The one downside to all this is we’re currently battling against big developers who want to exploit Cochamo for natural resources and tourism. There has been a lot of talk regarding building a road into the valley and with it the development of hotels and restaurants for the average tourist who doesn’t like to walk up a muddy trail. Historically there was also talk of damming the river flow, something which they have been successful at in other areas, but some of the locals of Cochamo and the recently put-together “Friends of Cochamo” organisation have been fighting to stop this from happening in the valley.
Check out this UKC Destination Article on Cochamo here.

Robbie on 'La Junta Project' in Cochamo, Chile.

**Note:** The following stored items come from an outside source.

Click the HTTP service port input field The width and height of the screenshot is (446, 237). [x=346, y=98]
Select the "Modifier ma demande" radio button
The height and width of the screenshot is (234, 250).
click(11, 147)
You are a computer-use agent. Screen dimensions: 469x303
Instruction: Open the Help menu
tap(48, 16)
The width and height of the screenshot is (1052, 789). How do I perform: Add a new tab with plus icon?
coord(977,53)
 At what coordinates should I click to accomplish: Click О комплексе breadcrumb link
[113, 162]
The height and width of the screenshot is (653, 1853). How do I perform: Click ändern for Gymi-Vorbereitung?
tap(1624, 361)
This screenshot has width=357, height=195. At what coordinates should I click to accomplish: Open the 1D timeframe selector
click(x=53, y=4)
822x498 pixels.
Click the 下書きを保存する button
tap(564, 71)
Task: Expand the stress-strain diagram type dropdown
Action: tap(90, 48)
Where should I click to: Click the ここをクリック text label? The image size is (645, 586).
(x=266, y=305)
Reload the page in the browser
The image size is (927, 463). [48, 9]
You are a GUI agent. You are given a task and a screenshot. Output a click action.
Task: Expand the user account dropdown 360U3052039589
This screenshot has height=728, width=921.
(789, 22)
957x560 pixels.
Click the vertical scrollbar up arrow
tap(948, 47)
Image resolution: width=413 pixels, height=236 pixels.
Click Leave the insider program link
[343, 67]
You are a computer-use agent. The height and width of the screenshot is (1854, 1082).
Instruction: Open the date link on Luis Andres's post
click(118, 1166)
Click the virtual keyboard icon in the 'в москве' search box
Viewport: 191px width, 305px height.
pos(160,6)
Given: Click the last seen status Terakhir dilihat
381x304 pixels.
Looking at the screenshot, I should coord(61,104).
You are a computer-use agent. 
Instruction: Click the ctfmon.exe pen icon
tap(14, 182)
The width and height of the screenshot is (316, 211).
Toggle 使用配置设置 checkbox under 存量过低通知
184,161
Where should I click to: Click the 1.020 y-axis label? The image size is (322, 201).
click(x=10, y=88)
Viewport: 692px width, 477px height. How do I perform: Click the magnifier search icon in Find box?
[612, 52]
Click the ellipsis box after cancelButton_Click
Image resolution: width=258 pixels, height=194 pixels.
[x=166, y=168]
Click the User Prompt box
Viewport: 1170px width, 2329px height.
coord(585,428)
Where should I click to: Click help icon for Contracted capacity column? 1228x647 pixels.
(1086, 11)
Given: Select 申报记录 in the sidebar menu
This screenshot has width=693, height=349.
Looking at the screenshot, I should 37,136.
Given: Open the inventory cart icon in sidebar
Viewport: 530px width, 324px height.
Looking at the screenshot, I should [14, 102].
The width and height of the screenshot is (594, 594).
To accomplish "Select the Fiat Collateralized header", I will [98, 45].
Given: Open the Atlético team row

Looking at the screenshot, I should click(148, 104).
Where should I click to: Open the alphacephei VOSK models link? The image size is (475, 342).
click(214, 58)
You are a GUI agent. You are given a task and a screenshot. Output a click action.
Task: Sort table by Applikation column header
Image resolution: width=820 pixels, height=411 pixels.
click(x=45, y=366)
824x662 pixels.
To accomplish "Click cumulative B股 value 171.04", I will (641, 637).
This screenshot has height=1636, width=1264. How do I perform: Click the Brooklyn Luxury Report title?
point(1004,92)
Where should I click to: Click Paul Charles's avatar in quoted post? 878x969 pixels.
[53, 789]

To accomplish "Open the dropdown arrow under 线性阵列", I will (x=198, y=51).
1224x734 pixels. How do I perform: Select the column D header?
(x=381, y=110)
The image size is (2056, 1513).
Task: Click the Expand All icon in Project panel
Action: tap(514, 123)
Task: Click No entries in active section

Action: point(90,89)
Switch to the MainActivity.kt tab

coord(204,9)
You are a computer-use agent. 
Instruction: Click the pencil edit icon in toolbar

Did Yosemite's El Capitan live up to its expectations and reputation? What were your highlights?

When I first went to Yosemite I didn’t really know what I was getting myself in for. To say that it exceeded expectations wouldn’t be true, because honestly, I didn’t really know what to expect. I had been told it was a really hard style to get into, but I had adapted to most climbing styles pretty quickly before and figured I would do the same in Yosemite. What actually happened was I got totally spanked, fell of loads of 5.9’s and 5.10’s, and had a really intense learning curve.
But El Cap is a wall unlike any other I’ve been on and irrespective of how difficult I found the style, I wanted to be up there on the wall! The rock goes from a light grey at the base of the wall to a golden desert of orangey glow on the upper quarter, probably the most beautiful time of day is in those last hours of daylight when the sun hits the rock and the world turns golden orange. I genuinely have found no better quality rock anywhere in the world than on the upper headwall of El Capitan
Probably my highlights were free climbing 3 Big Walls on El Cap in 2016 – “El Niño”, “Goldengate” and “Pre-Muir”. “El Niño” was the first, and it was arguably a very big jump into the deep end of the pool. There was quite a bit of climbing on pretty bold terrain; luckily my partner, Jacob Cook, was well averse in the style and could handle some of the weirder pitches. I was the sport-climber between us and so took on the harder face pitches – a partnership that ended up working very well on this climb.
“Goldengate” was my attempt to onsight El Cap, which I did all but for 2 x pitches, a 5.10 on the slabs at the bottom when I fluffed a move, and a 5.12c downclimb. I onsighted all the 5.13 pitches and even did all the hauling too! haha.
The “Pre-Muir” was when everything came together! I was literally flying up the wall, taking on 5.13 pitches one after another and feeling at home running it out on blank stem corners and techy slabs. Where “El Niño” and “Goldengate” had taken 6 or 7 days each, I did “Pre-muir” in 3 days.
I decided to take a couple of years out of Yosemite as I had realised that it could be easy to go back there every year and never go anywhere else. I wanted to avoid that and expand my horizon, so opted for some more adventurous locations like Cochamo and Madagascar. On that note, I’m going back to Yosemite this autumn! :)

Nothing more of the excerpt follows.